** STORED RECORDS **
· · · ·
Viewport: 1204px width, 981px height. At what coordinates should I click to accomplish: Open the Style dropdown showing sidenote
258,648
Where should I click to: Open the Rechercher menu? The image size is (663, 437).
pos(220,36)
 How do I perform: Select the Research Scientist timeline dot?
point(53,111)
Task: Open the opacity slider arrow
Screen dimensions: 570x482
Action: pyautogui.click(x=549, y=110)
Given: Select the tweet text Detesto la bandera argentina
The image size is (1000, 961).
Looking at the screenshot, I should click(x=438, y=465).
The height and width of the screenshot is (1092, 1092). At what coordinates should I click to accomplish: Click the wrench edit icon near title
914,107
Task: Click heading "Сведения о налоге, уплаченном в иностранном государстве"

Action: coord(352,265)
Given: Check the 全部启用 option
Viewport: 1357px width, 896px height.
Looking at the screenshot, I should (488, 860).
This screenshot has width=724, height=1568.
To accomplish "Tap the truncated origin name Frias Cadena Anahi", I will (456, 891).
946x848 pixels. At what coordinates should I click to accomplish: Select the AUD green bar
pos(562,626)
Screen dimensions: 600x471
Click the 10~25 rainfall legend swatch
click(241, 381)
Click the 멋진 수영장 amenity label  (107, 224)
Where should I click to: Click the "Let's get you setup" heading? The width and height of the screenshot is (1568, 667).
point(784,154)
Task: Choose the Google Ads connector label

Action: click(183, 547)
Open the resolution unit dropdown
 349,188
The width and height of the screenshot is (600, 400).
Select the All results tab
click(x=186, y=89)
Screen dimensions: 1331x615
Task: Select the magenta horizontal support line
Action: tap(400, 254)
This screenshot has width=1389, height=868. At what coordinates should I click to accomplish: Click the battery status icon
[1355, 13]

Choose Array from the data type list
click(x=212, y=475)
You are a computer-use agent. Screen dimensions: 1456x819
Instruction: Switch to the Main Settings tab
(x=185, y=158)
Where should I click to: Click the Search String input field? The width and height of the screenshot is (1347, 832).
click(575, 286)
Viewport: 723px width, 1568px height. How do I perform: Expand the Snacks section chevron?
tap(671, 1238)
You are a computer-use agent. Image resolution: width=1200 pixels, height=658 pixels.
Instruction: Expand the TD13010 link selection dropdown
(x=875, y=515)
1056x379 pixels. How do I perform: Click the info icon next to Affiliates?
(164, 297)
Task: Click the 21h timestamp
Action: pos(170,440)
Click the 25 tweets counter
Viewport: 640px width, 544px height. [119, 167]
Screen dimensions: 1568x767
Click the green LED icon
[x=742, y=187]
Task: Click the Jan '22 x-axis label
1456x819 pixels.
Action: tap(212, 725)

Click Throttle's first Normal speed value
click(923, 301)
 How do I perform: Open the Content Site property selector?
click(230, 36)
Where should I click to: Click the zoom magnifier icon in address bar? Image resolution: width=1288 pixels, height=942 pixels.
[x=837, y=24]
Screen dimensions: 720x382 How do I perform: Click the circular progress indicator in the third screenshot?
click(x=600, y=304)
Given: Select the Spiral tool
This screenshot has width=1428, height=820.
· · · ·
** SET EXERCISE **
Copy the material again from the line containing "Task: Click the Jan '22 x-axis label" through its last line, both included, and shift every coordinate in the answers by -25.

** TASK ANSWER **
Task: Click the Jan '22 x-axis label
1456x819 pixels.
Action: tap(187, 700)

Click Throttle's first Normal speed value
click(898, 276)
 How do I perform: Open the Content Site property selector?
click(205, 11)
Where should I click to: Click the zoom magnifier icon in address bar? Image resolution: width=1288 pixels, height=942 pixels.
[x=812, y=-1]
Screen dimensions: 720x382 How do I perform: Click the circular progress indicator in the third screenshot?
click(x=575, y=279)
Given: Select the Spiral tool
This screenshot has width=1428, height=820.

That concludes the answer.